Title Label Cat# Country Year
Quaristice (CD, Album) Warp Records WARP CD 333 UK 2008
Quaristice (20xFile, FLAC, Album) Warp Records WARPCDD333F UK 2008
Quaristice (20xFile, MP3, Album, 320) Warp Records WARPCDD333 UK 2008
Quaristice (2xCD, Album, Ltd) Warp Records WarpCD333X UK 2008
Quaristice (2xLP, Album) Warp Records WARP LP 333 UK 2008
Quaristice (CD, Album) Beat Records BRC-333 Japan 2008
Quaristice (CD, Album, Promo) Warp Records WARP CD 333 P UK 2008

Recommendations

▸ show all 8 reviews

Reviews & Discussion

Rated 5/5
ragazzodoro Aug 01, 2011 (edited 5 months ago)

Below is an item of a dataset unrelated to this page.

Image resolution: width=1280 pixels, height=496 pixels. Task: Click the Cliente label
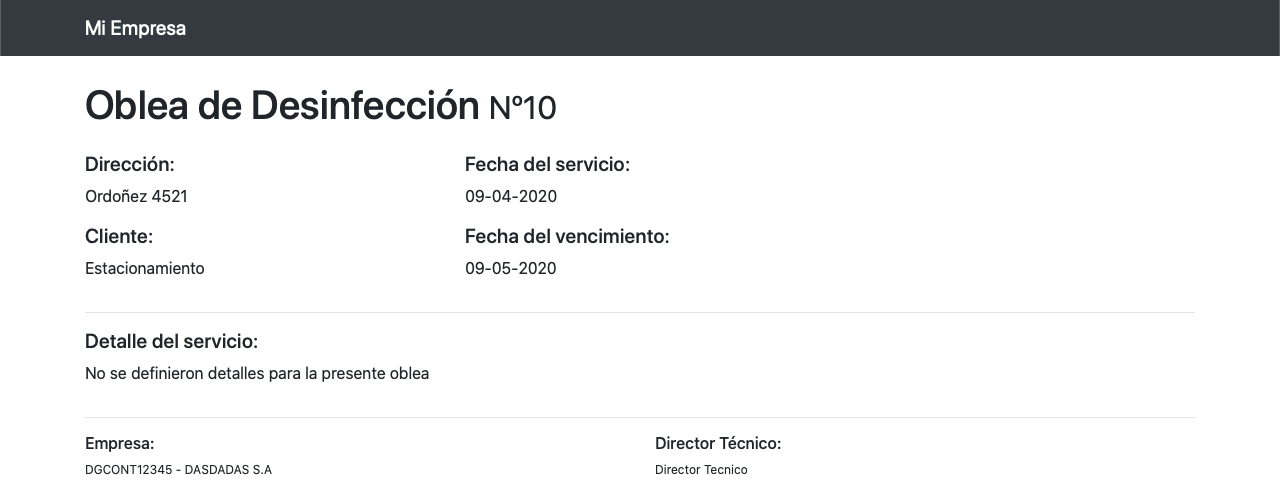pyautogui.click(x=119, y=236)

referencing Quaristice, 2xLP, Album, WARP LP 333

Hearing after Hearing and listening after listening, looking at much more recent Ae release from 2010 and 2011 i strongly came to finally get this magnificent piece of work and got forced to leave a review because this is on my opinio the best Album Autechre have done in last years, and is not easy to overcome.
Here the strenght is the lenght of music and its variety in a "pastiche-like" work so that's Quaristice: a full immersion journey into electronic digital landscape that needs all the listener deep attention and deserves heavy beat moments with good inventivness, sometimes with a feeling looking at the past synth electronica from the 80' and most of the moments delivering a re-newed Ae modern unique feeling of music, this wide unknow spacey event that fills into silence wich our duo Booth and Brown always know how to raise and maintain.
If we put near this album the Qauaristice.Quadrange Ep we have a full gift from the band, a real physical pleasure i must admit, a massive bunch of tingling nerves music with the omnious Perlence Subrange 6-36 track of 58 minutes of mental come and go blippering wich industrialize our sense of hearing with different versions of album tracks: a good idea wich should be more thought from the bands around because this thing broke away our usual feeling of the "same thing" on and on.

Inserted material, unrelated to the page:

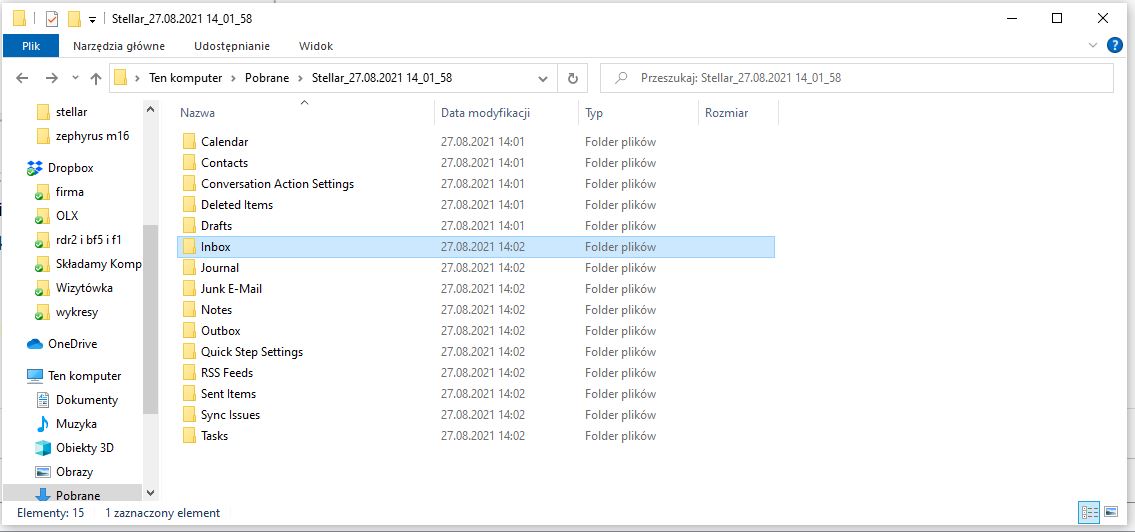Viewport: 1135px width, 532px height.
Task: Go up one folder level arrow
Action: click(96, 78)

I'm sure Quaristice is a point of arrival, a sum of their carrer at mid point of synthesis along the way they have started togheter: many billions of mind-head are in their hands down to their fingers, awaiting to be musically educated by Autechre, this apolitical project of liberation of the mind trought Electronic Music, the technology at human service and NOT the contrary.



Still the Best and, Unrepeated.
flutternozzle Dec 23, 2010

referencing Quaristice, CD, Album, WARP CD 333

I just love the artwork for this release. Excellent job, Designer's Republic.
Review by dNRML Jul 29, 2009

referencing Quaristice, CD, Album, WARP CD 333

Listening to Autechre albums from start to finish with a little understanding of music technology and its evolution over the past 18 years, you kind of get a sense for these two lads.

While admitting they really don't know what they are doing in a classical music sense, they have always pushed their gear and the limitations of electronic music and to wonderful affect.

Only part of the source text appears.